One account of ensemble perception is that only a subset of elements is actively selected and that ensemble statistics are calculated solely on this subset using high-level WM-related processes (Myczek & Simons, 2008). However, arguments against this view are substantial (Cohen et al., 2016), and were first advanced by Triesman’s group who showed that accuracy of ensemble judgments is largely unaffected by array size (Chong & Treisman, 2003, 2005), a finding consistent with the notion of a fast, pre-selective, parallel scene analyser (Oliva & Torralba, 2006; Treisman & Gelade, 1980). Other studies showed that increasing array size could even improve performance (Ariely, 2001; Robitaille & Harris, 2011), a manipulation that should degrade performance if ensemble perception were based on subset selection and WM. Additional evidence against the involvement of slow selective attention processes is that accurate ensemble estimates are possible with stimulus durations as brief as 50 ms (without pattern masks; Chong & Treisman, 2003) or 200 ms (with pattern masks; Whiting & Oriet, 2011), durations that are shorter than that required to shift selective attention from one element to another (Egeth & Yantis, 1997). Furthermore, Im and Halberda (2013) systematically manipulated the physical variability of array items and then applied variance summation modeling to demonstrate that the effects of internal noise and sampling on ensemble estimation are more akin to that seen for texture processing than for multiple individual items processing. Lastly, several studies have shown that ensemble perception of high-level properties, including average emotion expressed in faces (Haberman & Whitney, 2007) and average numeric value of numbers (Corbett, Oriet, & Rensink, 2006) can be accurately reported under conditions in which individual items cannot be explicitly identified.

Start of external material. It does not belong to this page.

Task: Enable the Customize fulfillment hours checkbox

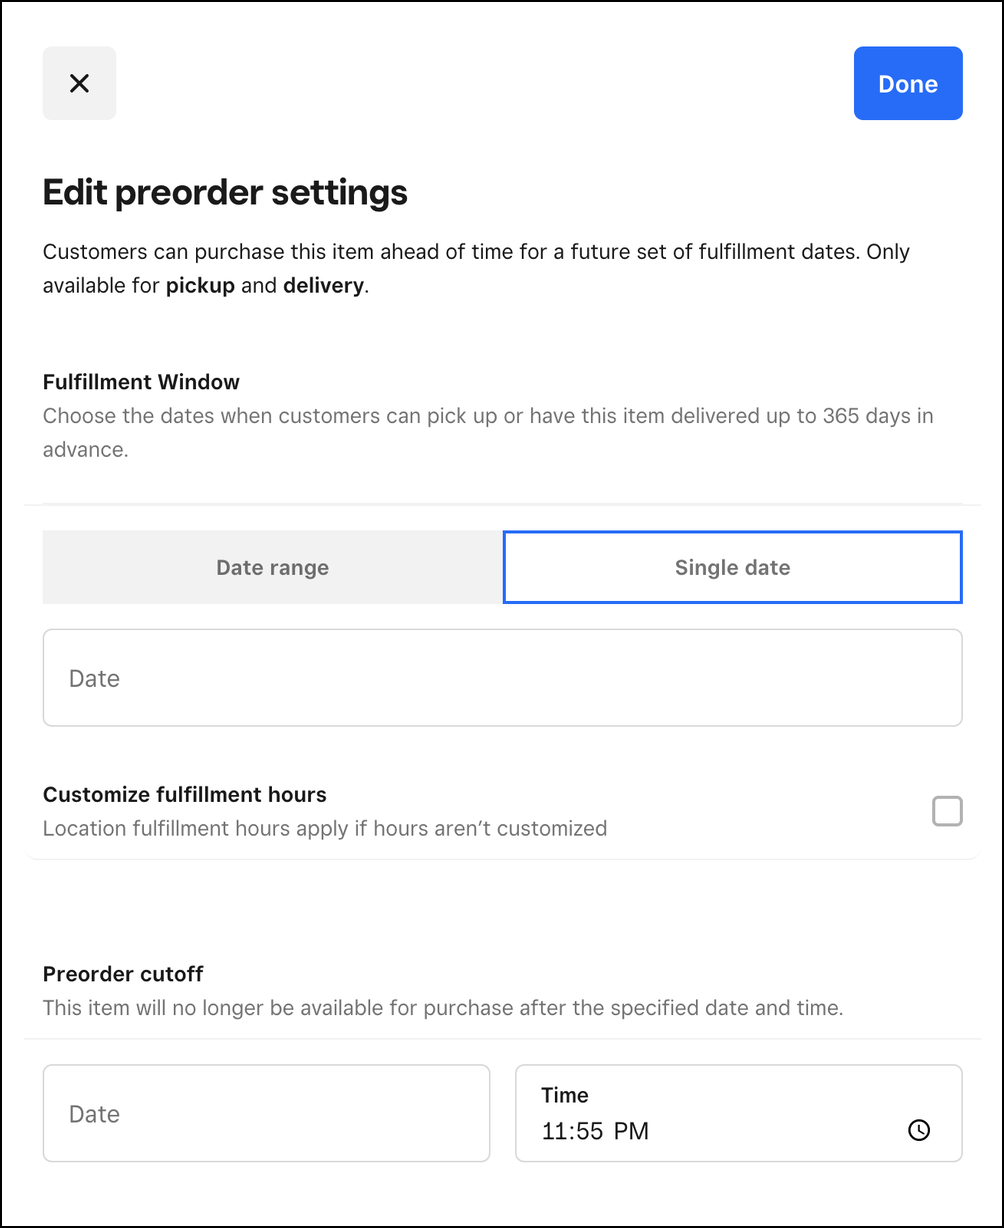Action: pos(947,811)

A more widely accepted view of ensemble perception initially put forth by Chong and Treisman (2005) is that individual scene elements automatically undergo parallel processing that is just sufficient to contribute data regarding the feature dimension required by the task to the mechanism computing the ensemble average (Brady & Alvarez, 2011; Corbett & Oriet, 2011). In this view, high-level processing mechanisms that support awareness and WM only have access to the ensemble representation, with all but a few individual elements being inaccessible (Cohen et al., 2016; Leib, Kosovicheva, & Whitney, 2016; Whitney & Leib, 2018) This restrictive view of ensemble processing suggests that element variability on task-irrelevant dimensions (e.g., element color in an ensemble size judgment task) should have little influence on ensemble representations directed at a different feature dimension (e.g., size). Indeed, evidence from an experiment by Brady and Alvarez (2011) support this possibility. Using a WM retro-cue task, they briefly presented arrays comprised of circles of different sizes; smaller than average circles were presented in one color and larger than average circles in another color. After 1 s, a probe circle was presented in the location of one of the array elements. Participants were asked to adjust its size to match the array circle just seen at that location. Interestingly, when color was irrelevant, responses were biased towards the mean size of all the circles in the array, not the mean size of the circles with the probed circle’s color. This suggests that individual element sizes were unavailable for report, forcing participants to default to the average. Importantly, variation on an irrelevant dimension (color) had no apparent impact on ensemble size perception.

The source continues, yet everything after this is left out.